AB, İsrail-İran anlaşmazlığının daha geniş bir alana yayılmasını dizginlemek için çabalıyor
İsrail, İran'ın Cumartesi günkü hava saldırısına olası bir yanıt için seçeneklerini değerlendirirken, Avrupalı müttefikleri çatışmanın büyük bir bölgesel yayılımını önlemek için itidal çağrısında bulunuyor.
Tahran'ın İsrail'e karşı ilk devletlerarası saldırısında yaklaşık 300 insansız hava aracı, balistik ve seyir füzesi fırlattığı saldırı, İsrail'in yanında kararlı bir şekilde duran Avrupalı liderlerin şiddetli kınamalarına yol açtı.
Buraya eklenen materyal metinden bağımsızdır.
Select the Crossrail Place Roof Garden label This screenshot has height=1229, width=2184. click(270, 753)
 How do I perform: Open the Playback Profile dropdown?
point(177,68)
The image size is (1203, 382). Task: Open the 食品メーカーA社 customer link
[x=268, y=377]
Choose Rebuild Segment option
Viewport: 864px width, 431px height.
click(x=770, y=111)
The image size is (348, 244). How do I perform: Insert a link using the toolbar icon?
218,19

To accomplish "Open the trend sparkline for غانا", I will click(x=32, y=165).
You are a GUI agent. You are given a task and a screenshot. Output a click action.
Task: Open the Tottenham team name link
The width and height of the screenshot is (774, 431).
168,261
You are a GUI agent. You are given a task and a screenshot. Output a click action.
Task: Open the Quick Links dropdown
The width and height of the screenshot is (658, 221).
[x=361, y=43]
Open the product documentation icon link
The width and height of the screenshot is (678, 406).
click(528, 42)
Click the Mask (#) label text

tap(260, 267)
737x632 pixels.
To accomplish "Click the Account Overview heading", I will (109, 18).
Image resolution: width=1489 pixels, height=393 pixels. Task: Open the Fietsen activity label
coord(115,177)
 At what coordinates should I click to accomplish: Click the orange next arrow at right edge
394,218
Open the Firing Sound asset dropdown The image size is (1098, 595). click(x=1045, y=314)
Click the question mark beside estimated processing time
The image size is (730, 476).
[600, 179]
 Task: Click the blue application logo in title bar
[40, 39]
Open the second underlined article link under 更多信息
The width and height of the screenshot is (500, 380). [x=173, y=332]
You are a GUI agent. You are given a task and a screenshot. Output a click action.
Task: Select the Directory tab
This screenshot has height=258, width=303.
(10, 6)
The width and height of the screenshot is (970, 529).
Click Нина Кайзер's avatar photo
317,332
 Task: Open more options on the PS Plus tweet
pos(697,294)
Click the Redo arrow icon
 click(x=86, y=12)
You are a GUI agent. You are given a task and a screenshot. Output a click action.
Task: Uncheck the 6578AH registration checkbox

Ancak Netanyahu'nun savaş kabinesi doğrudan bir yanıt üzerinde düşünürken, Avrupa da İsrail'in potansiyel misillemesini dizginlemek ve gerginliğin daha da artmasını önlemek için çabalıyor.
Üst düzey diplomat Josep Borrell tarafından bloğa üye ülkeler adına yayınlanan ortak bildiride bloğun "İsrail'in güvenliğine olan bağlılığı" yineleniyor, ancak "tüm taraflara azami itidal göstermeleri" çağrısı yapılıyor.
İran'ın saldırısı, İsrail'in 1 Nisan'da Suriye'nin başkenti Şam'daki konsolosluğuna düzenlediği ve aralarında iki üst düzey komutanın da bulunduğu yedi Devrim Muhafızı üyesinin öldürüldüğü hava saldırısına yanıttı.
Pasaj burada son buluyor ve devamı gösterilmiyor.